TASK DETAILS
Set down exactly the lines below, starting at the one that contains "Click the OK button in error dialog" and ending at the one that contains "Image resolution: width=446", with both of those lines included and nothing else.

DATA SECTION

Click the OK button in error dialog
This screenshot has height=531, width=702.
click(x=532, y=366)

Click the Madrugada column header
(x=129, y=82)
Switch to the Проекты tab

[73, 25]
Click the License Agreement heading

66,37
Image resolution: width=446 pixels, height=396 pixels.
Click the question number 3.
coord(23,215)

--

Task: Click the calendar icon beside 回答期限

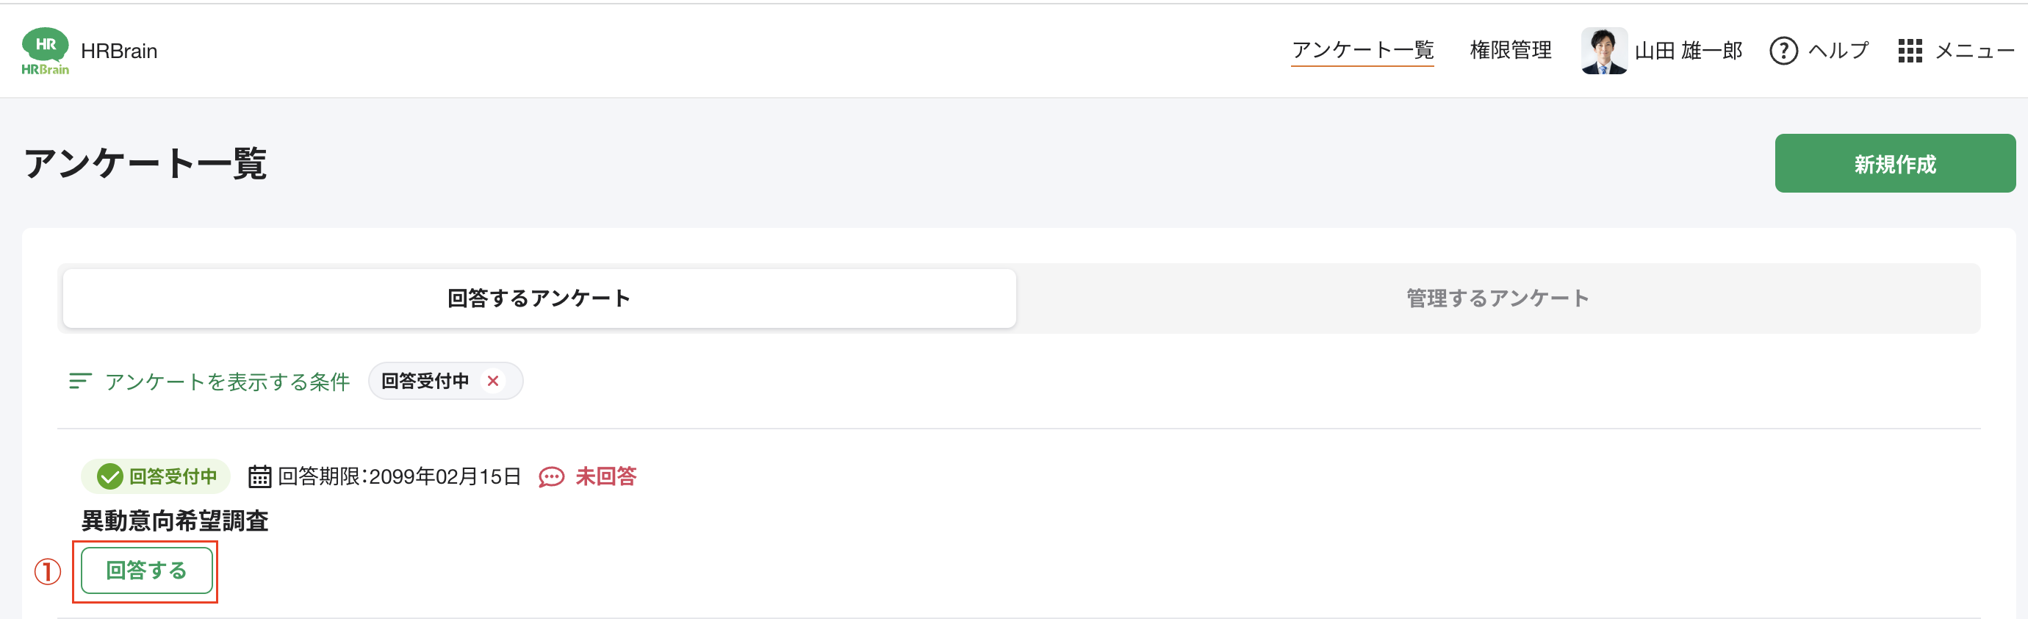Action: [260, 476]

==

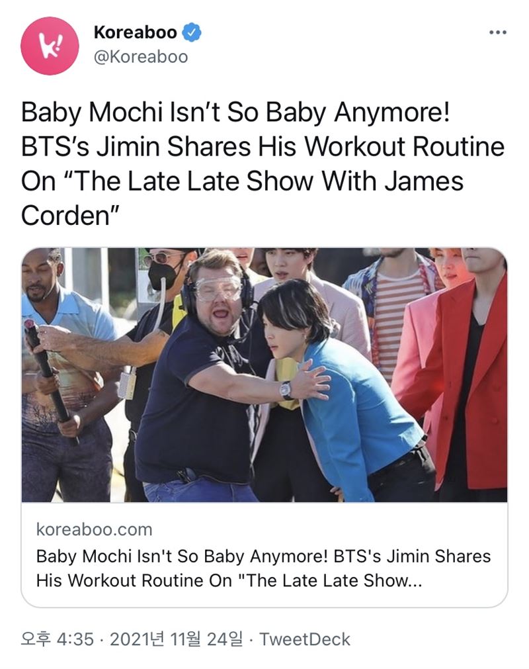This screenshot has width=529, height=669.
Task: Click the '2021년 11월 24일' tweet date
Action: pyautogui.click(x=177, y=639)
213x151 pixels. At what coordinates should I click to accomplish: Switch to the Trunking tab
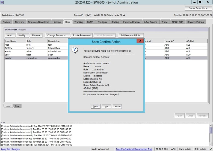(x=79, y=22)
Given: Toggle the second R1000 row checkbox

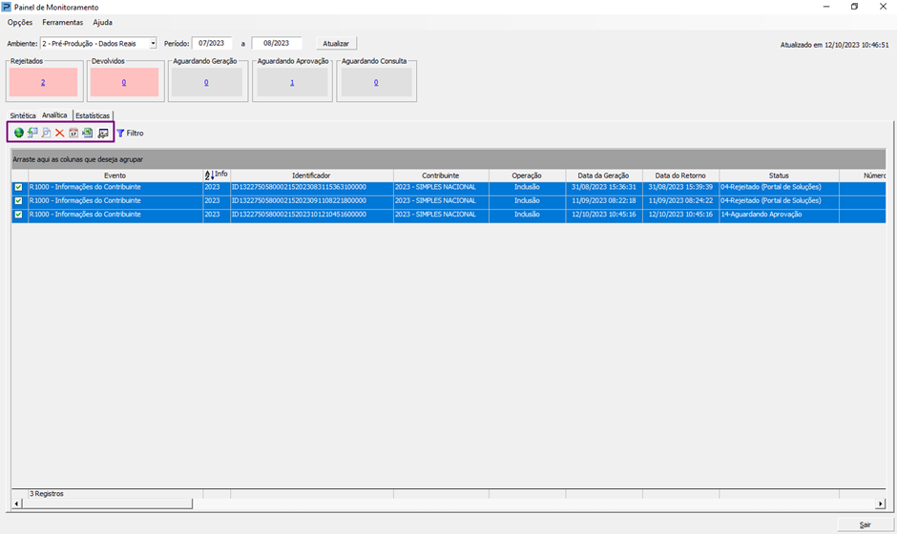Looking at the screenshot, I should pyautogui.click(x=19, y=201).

OUTPUT FOR THIS EXERCISE
Click the OK button in error dialog
This screenshot has height=531, width=702.
click(x=532, y=366)

Click the Madrugada column header
(x=129, y=82)
Switch to the Проекты tab

[73, 25]
Click the License Agreement heading

66,37
Image resolution: width=446 pixels, height=396 pixels.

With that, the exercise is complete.